On April 26, 2011, KCB received a court summons for a hearing, which was originally scheduled for January 17, 2012 but has since been moved up to August 30, 2011.  KCB’s attorneys are drafting a statement of defense for this hearing. In its letters and statement of defense, KCB is accusing the Hungarian government of acting in bad faith and is prepared to take the appropriate legal actions if necessary.  KCB’s attorneys believe that KCB has a strong legal case against the MOE. Notwithstanding the foregoing, litigation results are never predictable. Further, by virtue of an existing agreement between Vigotop and TWC, all costs associated with obtaining the casino license were and will be borne by Vigotop. In the opinion of TWC’s management, after consultation with legal counsel, the amount of ultimate liability with respect to these actions will not materially affect the Company’s consolidated financial statements and/or results of operations.

 

If the MOE is successful in terminating the concession contract, it would be highly unlikely that any buyout would occur and very likely that KCB would become insolvent, resulting in the loss of TWC’s entire non-cash investment.
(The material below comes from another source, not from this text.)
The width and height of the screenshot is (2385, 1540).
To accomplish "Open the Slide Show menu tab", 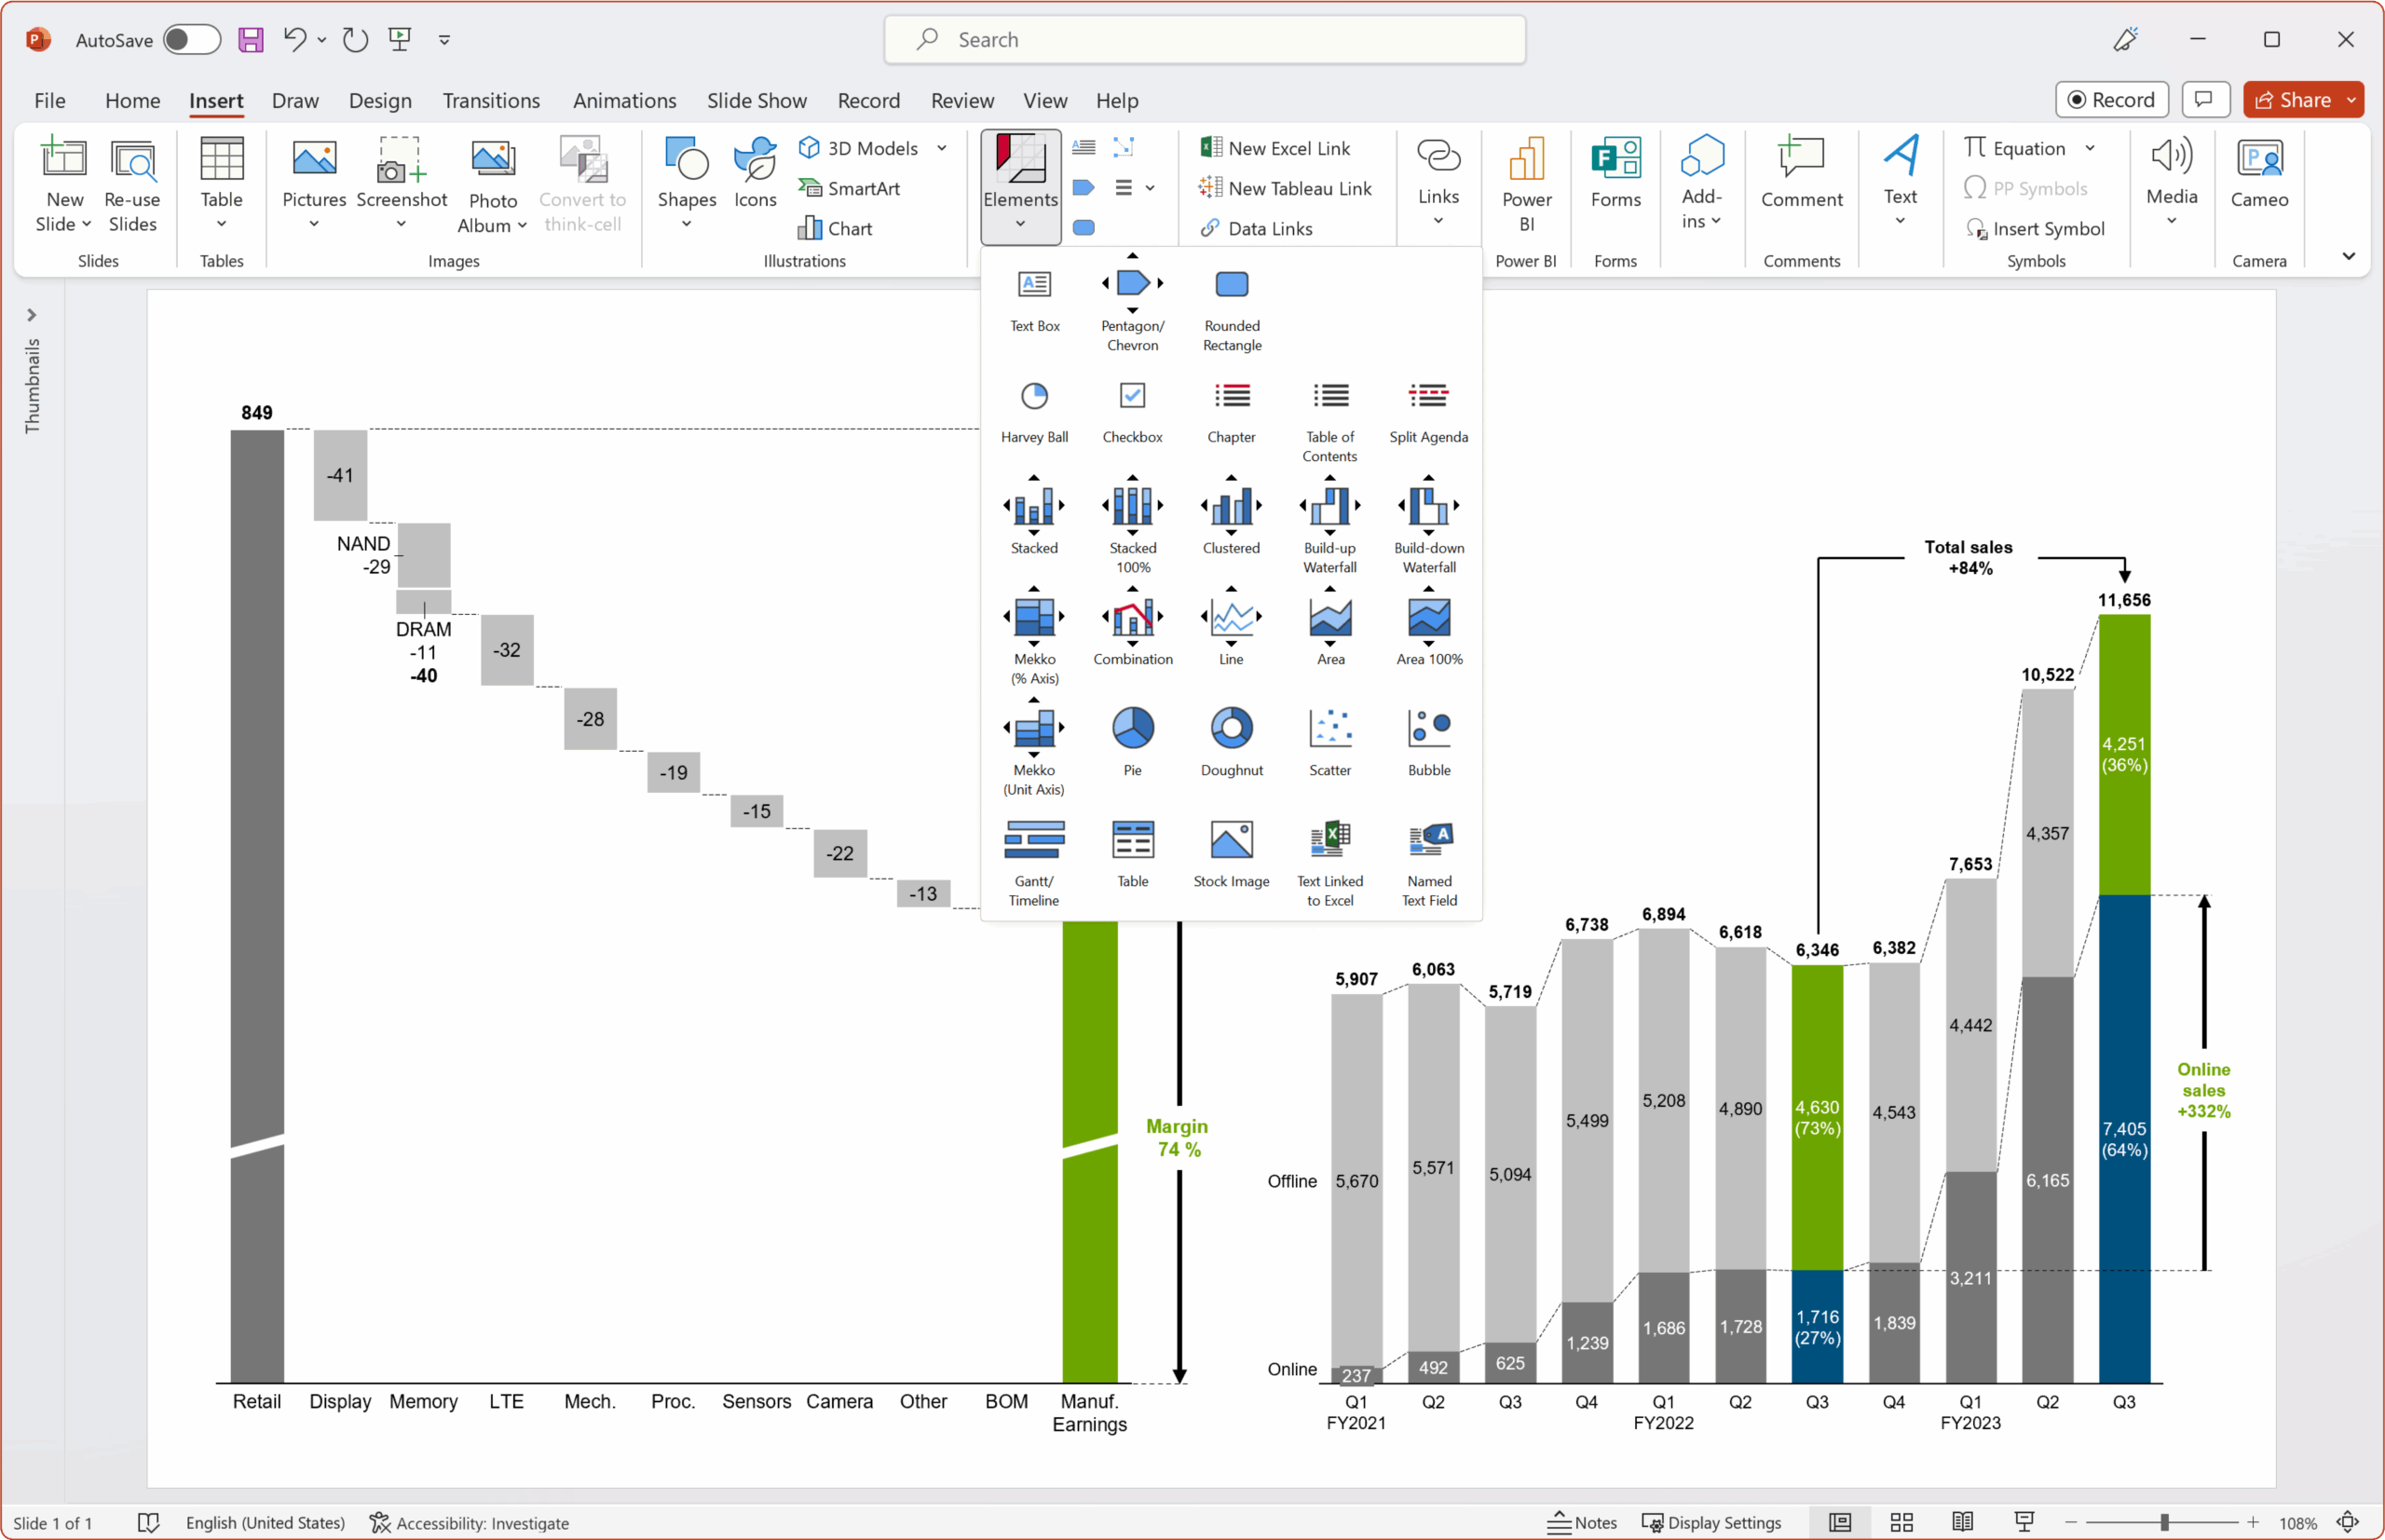I will pos(757,100).
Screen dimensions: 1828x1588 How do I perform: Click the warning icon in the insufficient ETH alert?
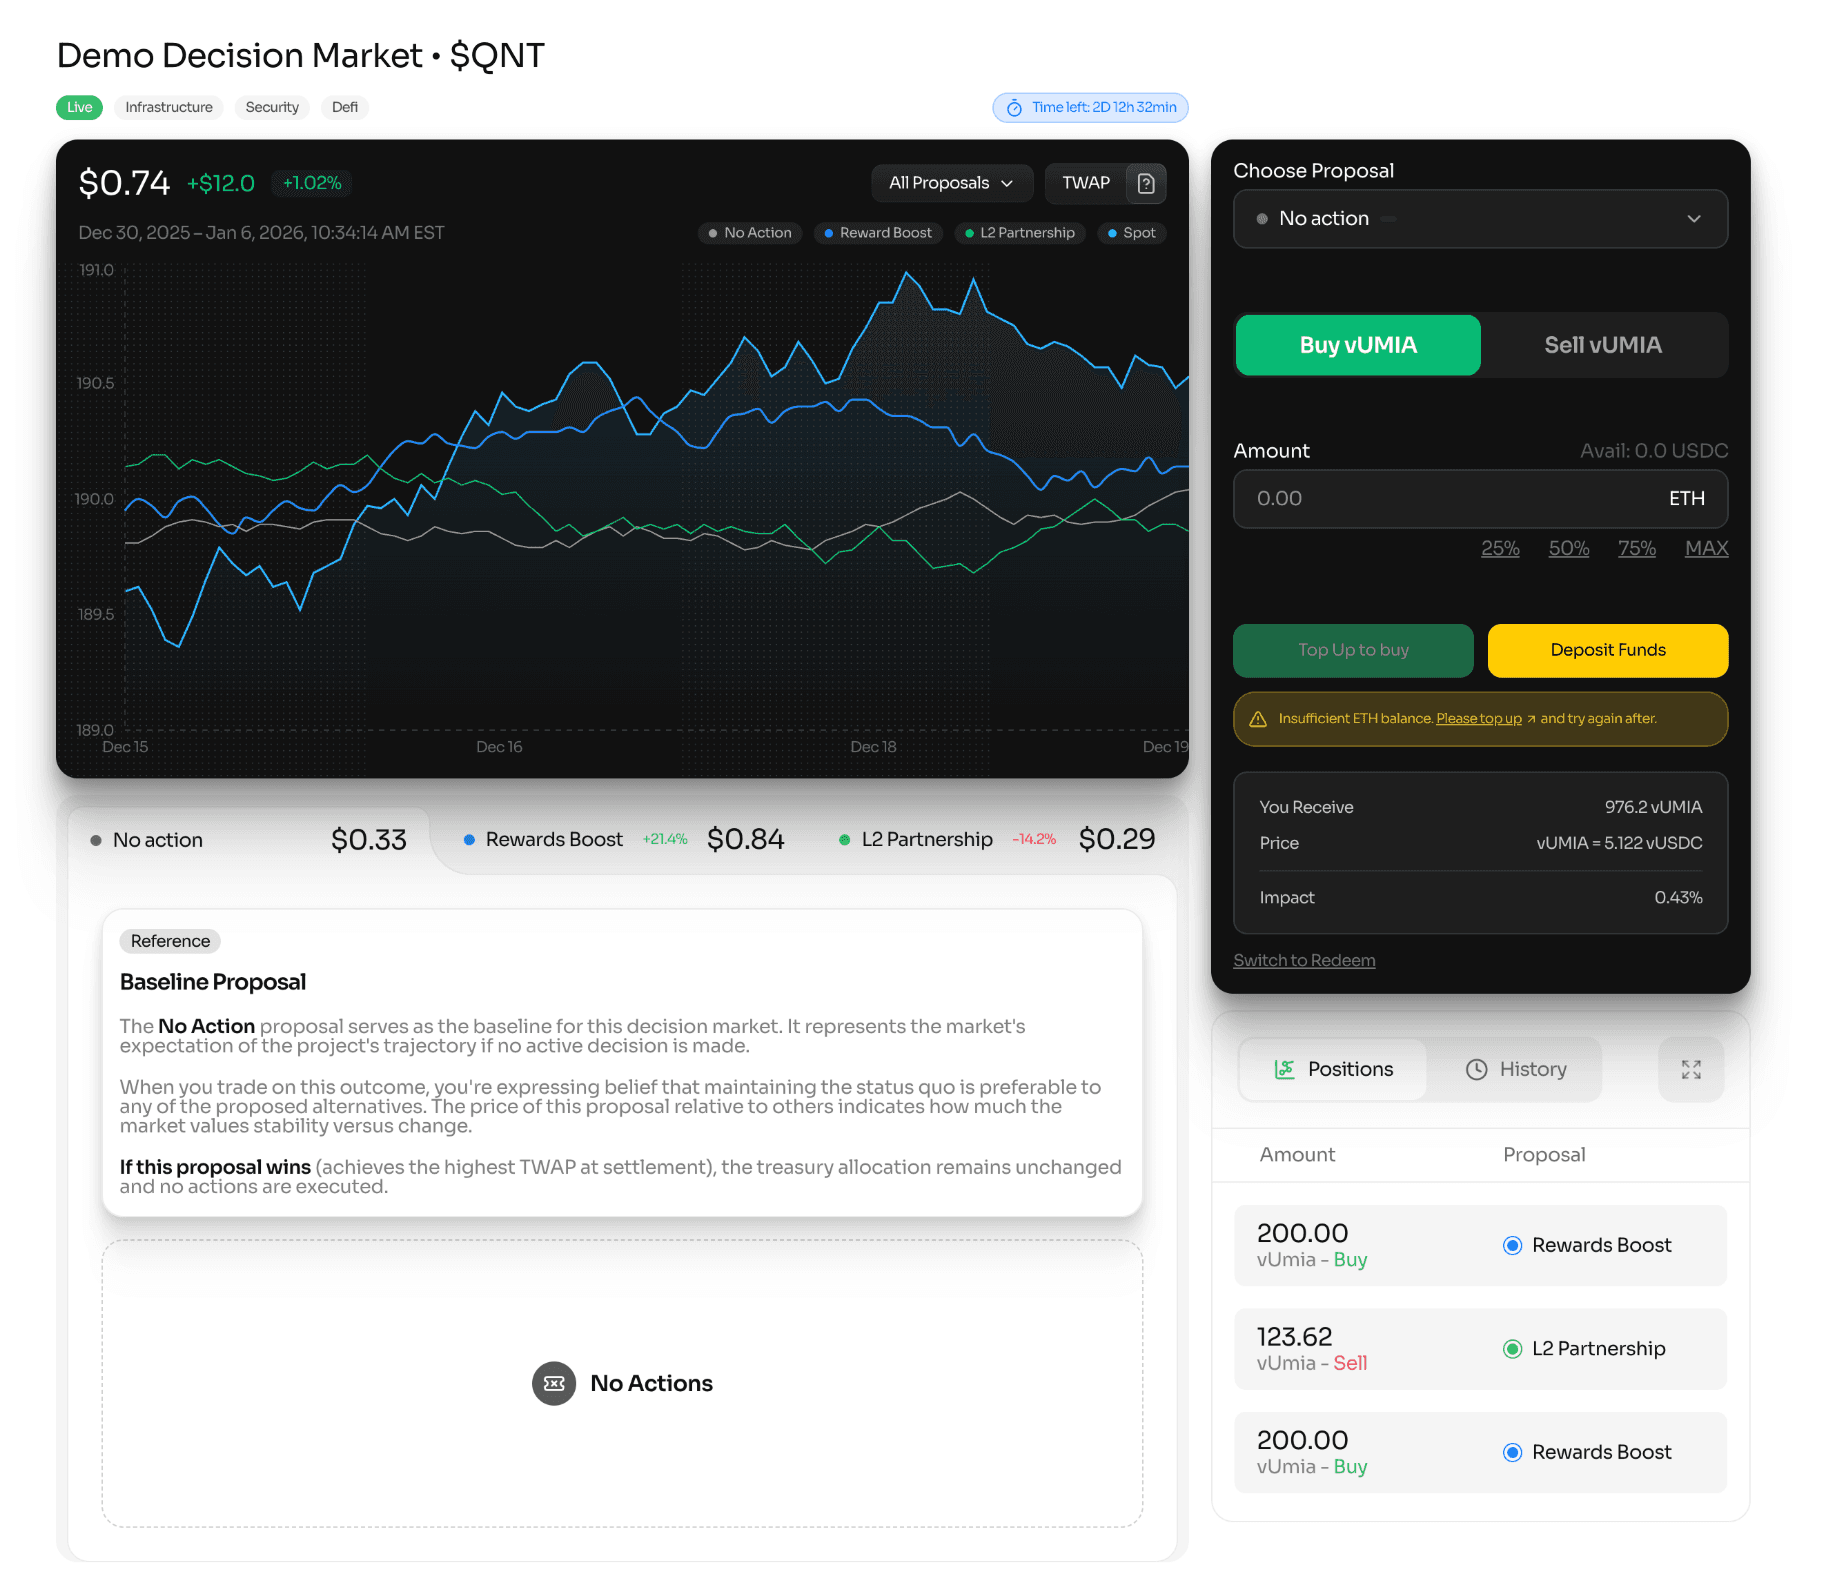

In the event that Vigotop does not exercise its buyout option, the shareholders of KCB will continue their ongoing development of the casino project until the license has been granted, and it is possible that the Company could ultimately manage the mega casino under its American Chance Casinos brand. There are no assurances that TWC would be selected to manage this future operation, if and when completed.

 

Taxing Jurisdiction - The Czech Republic currently has a number of laws related to various taxes imposed by governmental authorities.  Applicable taxes include gaming tax, value-added tax or VAT, charity tax, and payroll (social) taxes.  Tax declarations, together with other legal compliance areas (e.g. customs and currency control matters) are subject to review and investigation by a number of governmental authorities, which are enabled by law to impose fines, penalties and interest charges, create tax risks in the Czech Republic.  Management believes that it has adequately provided for its Czech tax liabilities as of June 30, 2011.

 

Legal Proceedings - The Company is often subject to various contingencies, the resolutions of which, its management believes, will not have a material adverse effect on the Company’s consolidated financial position or results of operations.  TWC was not involved in any material litigation during the quarter ended June 30, 2011, or through the date of this filing.